Les étudiants travaillent en binôme sur des projets proposés par des laboratoires de recherche du bassin grenoblois avec un accompagnement par des enseignants référents dans le cadre de tutorats personnalisés. Ces séances de tutorat permettent de cadrer la problématique, de choisir la stratégie de programmation et d'accompagner vers l'interprétation et la présentation des résultats obtenus.
Heures d'enseignement
- CMCM1,5h
- OtherAutre10h
- TPTP15h
- TUTORATTutorat1,5h
Pré-requis recommandés
Connaissances théoriques de niveau L2 en biologie (biologie cellulaire, biochimie, génétique).
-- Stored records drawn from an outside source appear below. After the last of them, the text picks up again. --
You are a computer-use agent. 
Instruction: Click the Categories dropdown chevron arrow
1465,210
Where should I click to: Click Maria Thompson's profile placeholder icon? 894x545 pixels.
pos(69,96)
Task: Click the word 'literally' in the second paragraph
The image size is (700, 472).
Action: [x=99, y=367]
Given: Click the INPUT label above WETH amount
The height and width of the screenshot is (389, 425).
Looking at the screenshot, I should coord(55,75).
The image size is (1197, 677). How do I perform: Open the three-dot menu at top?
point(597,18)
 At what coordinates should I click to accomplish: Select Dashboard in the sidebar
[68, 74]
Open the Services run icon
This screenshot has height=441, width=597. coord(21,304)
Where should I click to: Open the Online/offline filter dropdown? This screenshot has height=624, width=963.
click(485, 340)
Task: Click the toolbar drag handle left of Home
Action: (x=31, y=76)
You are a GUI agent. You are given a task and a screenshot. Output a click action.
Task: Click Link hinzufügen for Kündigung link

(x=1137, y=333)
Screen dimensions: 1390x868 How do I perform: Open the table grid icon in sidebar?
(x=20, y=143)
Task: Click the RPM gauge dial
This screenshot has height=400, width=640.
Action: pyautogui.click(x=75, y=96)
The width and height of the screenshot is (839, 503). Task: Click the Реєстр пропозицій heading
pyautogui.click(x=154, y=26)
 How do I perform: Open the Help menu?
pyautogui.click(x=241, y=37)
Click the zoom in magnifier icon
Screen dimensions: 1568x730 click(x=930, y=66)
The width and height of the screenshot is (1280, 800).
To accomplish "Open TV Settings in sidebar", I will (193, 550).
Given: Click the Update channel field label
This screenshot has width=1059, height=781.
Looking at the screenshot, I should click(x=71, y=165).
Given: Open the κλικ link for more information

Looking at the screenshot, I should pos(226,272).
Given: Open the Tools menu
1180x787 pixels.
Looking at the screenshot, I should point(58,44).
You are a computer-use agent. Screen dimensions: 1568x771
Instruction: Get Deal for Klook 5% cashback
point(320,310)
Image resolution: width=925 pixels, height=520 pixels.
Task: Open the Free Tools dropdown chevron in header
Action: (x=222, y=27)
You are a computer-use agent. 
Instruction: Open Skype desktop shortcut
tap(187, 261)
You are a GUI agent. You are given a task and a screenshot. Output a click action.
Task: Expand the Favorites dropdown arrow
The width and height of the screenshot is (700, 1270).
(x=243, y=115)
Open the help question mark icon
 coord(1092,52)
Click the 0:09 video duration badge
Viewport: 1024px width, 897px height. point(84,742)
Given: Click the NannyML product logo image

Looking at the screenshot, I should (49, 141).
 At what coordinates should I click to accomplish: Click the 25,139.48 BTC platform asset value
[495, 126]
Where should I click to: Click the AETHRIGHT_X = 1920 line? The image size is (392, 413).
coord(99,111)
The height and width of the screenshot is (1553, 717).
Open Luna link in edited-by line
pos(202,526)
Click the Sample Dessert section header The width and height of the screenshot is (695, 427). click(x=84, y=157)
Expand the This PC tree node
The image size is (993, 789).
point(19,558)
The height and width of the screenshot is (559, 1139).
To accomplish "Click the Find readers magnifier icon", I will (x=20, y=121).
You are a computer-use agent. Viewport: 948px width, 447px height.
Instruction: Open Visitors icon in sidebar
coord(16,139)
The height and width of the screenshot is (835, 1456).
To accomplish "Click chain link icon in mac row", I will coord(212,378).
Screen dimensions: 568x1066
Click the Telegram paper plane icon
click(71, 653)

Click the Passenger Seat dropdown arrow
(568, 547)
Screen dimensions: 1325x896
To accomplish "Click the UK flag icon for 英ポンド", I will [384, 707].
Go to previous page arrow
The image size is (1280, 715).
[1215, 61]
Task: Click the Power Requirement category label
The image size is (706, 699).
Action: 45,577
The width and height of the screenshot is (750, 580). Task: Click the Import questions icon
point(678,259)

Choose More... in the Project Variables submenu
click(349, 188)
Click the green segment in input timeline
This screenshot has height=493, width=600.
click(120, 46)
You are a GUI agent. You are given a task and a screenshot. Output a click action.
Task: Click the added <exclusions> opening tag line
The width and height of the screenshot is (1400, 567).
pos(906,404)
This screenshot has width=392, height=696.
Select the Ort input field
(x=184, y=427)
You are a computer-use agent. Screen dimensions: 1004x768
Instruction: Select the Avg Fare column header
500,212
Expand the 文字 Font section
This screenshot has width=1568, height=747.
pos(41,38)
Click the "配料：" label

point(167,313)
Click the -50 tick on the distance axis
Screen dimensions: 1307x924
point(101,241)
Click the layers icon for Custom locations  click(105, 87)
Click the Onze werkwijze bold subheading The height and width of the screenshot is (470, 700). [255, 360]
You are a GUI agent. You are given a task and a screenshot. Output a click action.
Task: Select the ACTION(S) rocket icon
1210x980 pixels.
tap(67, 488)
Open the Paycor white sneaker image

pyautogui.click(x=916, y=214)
Connaissance de base en algorithmique (INF105) et en statistique (STA301)
Compétences visées
- Identifier une question biologique et concevoir une démarche d'analyse computationnelle de données biologiques
- Réaliser un projet de recherche en semi-autonomie, présenter et analyser des résultats scientifiques
- Acquérir les connaissances de bases en programmation python y compris en autoformation via la plateforme caséine.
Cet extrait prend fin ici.